The Random Utility Theory (McFadden 1974, and Ben-Akiva and Lerman 1985) can be used to model an individual’s choice of family members who receive a vaccine. Each person derives a utility U by purchasing a vaccine for member j based on his own income y, and individual attributes X, Price of the vaccine P, and member characteristics Z (which include his age, education, relationship, income, and other features).
Thus, overall utility that a person in household i derives by purchasing a vaccine for a member of household k is
Uik = Vik +εik …(3.15)
The indirect utility can be modeled as
Vik = V(yi – P, Xik ; β) …(3.16)
The structural probit model can be written as: yik* = β Xik +υj + εik
yik = 1 if yik* > 0, and 0 otherwise (Greene, 2000, pp.: 837)
…(3.17) (Here Xik includes all parameters including price and income)
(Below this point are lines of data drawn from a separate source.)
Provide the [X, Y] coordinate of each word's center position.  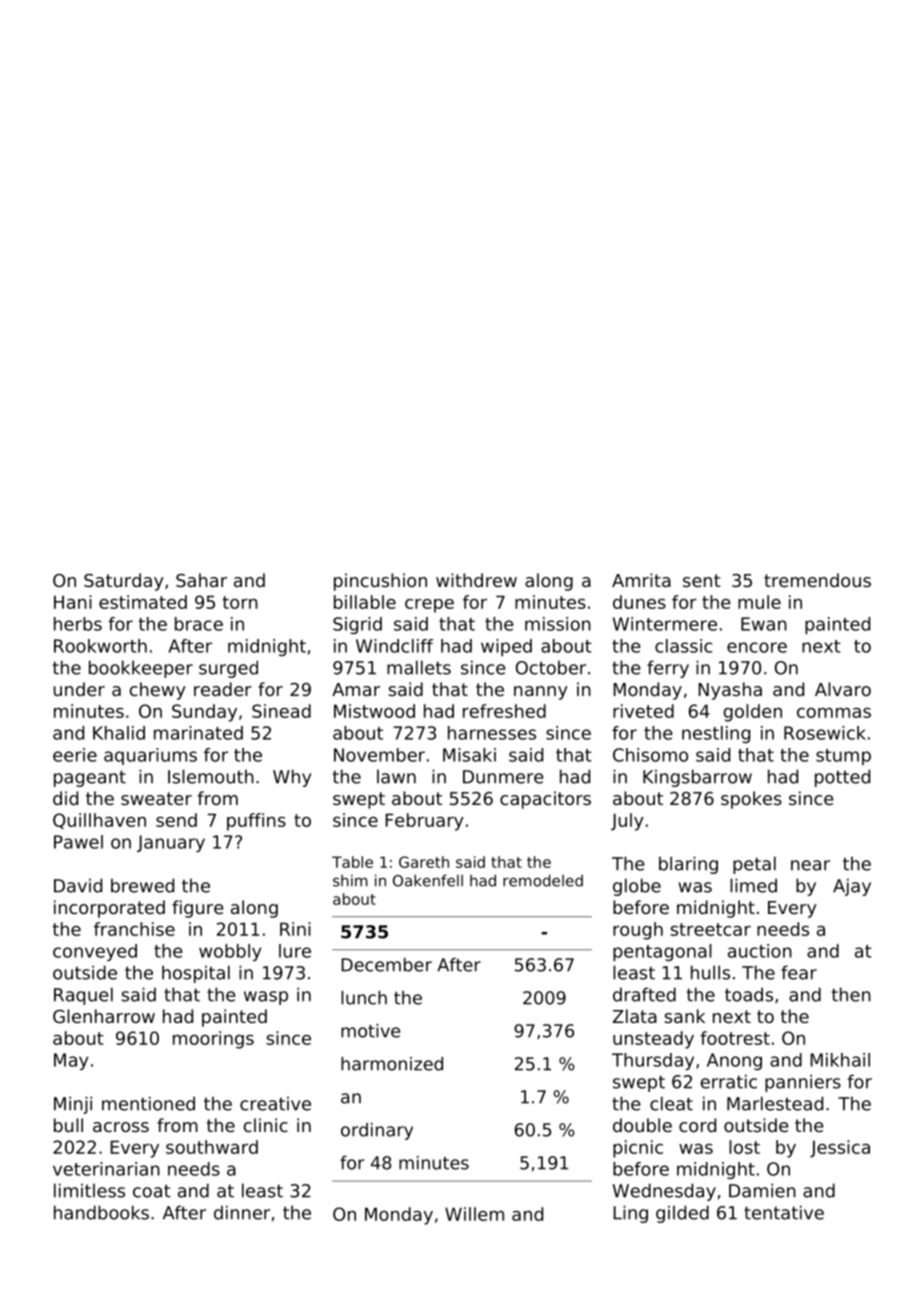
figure [198, 909]
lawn [396, 776]
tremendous [817, 580]
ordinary [377, 1131]
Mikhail [840, 1060]
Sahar [201, 580]
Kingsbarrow [697, 778]
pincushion [380, 582]
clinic [266, 1125]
yik = β. Xik + uj + eik …(3.18)
D. Aggregating preferences and sharing weights
If multiple household members are interviewed, differences in preferences could make preference aggregation a challenge. Some preference aggregation mechanism such as behavioral aggregation is necessary.
If we have aggregated household responses for household WTP for a vaccine, these along with separate responses of individual members can help us estimate the sharing weights among household members.
The algorithm to determine sharing weights for preferences of different household members can be developed on the basis of the model proposed by
Adamovicz et al (2005) (discussed in equation 2.3), in which the household utility is a weighted average sum of individual utilities.
Although the count model does not provide us with preference estimates, it does yield separate and aggregate welfare estimates in terms of WTP for a vaccine.
Assuming that the joint WTP is a function of separate husband and wife WTP as follows:
WTPJoint = ω.(WTPHusband,Separate)+ (1- ω ).(WTPWife,Separate) …(3.19)
This equation can be estimated by OLS regression (1) without a constant and (2) with a constraint that the sum of weights (i.e., sum of beta coefficients) to be equal to unity.